What is expected:
Copy the data exactly. No line may be skipped.

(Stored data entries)
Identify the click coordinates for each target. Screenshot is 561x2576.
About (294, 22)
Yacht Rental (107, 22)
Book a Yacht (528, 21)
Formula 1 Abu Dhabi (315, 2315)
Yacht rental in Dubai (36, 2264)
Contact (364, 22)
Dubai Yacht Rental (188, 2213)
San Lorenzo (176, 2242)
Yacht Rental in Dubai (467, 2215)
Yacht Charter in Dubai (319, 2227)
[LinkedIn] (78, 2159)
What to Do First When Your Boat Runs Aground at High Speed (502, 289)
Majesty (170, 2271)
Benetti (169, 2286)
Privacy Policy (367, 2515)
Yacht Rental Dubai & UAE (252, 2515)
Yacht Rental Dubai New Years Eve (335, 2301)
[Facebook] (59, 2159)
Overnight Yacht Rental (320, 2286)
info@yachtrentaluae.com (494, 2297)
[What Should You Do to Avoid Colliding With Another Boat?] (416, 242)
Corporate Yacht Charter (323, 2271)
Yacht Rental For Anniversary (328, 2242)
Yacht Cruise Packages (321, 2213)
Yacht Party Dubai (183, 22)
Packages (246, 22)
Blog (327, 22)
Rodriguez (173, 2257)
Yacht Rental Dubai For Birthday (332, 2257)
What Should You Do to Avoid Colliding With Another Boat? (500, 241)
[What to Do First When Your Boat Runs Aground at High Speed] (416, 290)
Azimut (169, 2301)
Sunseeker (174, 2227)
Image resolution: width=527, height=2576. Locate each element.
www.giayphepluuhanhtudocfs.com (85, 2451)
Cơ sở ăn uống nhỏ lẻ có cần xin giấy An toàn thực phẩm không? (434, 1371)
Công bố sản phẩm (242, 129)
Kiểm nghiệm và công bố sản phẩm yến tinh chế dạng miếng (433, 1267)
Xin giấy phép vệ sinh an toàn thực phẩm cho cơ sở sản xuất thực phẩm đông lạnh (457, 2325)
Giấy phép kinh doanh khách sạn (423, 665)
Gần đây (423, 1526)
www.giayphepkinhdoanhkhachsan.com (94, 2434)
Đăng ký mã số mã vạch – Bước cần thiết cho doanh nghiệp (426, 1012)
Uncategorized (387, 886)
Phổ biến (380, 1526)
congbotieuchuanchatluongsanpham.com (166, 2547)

Solution to the exercise:
Identify the click coordinates for each target. Screenshot is 561x2576.
About (294, 22)
Yacht Rental (107, 22)
Book a Yacht (528, 21)
Formula 1 Abu Dhabi (315, 2315)
Yacht rental in Dubai (36, 2264)
Contact (364, 22)
Dubai Yacht Rental (188, 2213)
San Lorenzo (176, 2242)
Yacht Rental in Dubai (467, 2215)
Yacht Charter in Dubai (319, 2227)
[LinkedIn] (78, 2159)
What to Do First When Your Boat Runs Aground at High Speed (502, 289)
Majesty (170, 2271)
Benetti (169, 2286)
Privacy Policy (367, 2515)
Yacht Rental Dubai & UAE (252, 2515)
Yacht Rental Dubai New Years Eve (335, 2301)
[Facebook] (59, 2159)
Overnight Yacht Rental (320, 2286)
info@yachtrentaluae.com (494, 2297)
[What Should You Do to Avoid Colliding With Another Boat?] (416, 242)
Corporate Yacht Charter (323, 2271)
Yacht Rental For Anniversary (328, 2242)
Yacht Cruise Packages (321, 2213)
Yacht Party Dubai (183, 22)
Packages (246, 22)
Blog (327, 22)
Rodriguez (173, 2257)
Yacht Rental Dubai For Birthday (332, 2257)
What Should You Do to Avoid Colliding With Another Boat? (500, 241)
[What to Do First When Your Boat Runs Aground at High Speed] (416, 290)
Azimut (169, 2301)
Sunseeker (174, 2227)
Image resolution: width=527, height=2576. Locate each element.
www.giayphepluuhanhtudocfs.com (85, 2451)
Cơ sở ăn uống nhỏ lẻ có cần xin giấy An toàn thực phẩm không? (434, 1371)
Công bố sản phẩm (242, 129)
Kiểm nghiệm và công bố sản phẩm yến tinh chế dạng miếng (433, 1267)
Xin giấy phép vệ sinh an toàn thực phẩm cho cơ sở sản xuất thực phẩm đông lạnh (457, 2325)
Giấy phép kinh doanh khách sạn (423, 665)
Gần đây (423, 1526)
www.giayphepkinhdoanhkhachsan.com (94, 2434)
Đăng ký mã số mã vạch – Bước cần thiết cho doanh nghiệp (426, 1012)
Uncategorized (387, 886)
Phổ biến (380, 1526)
congbotieuchuanchatluongsanpham.com (166, 2547)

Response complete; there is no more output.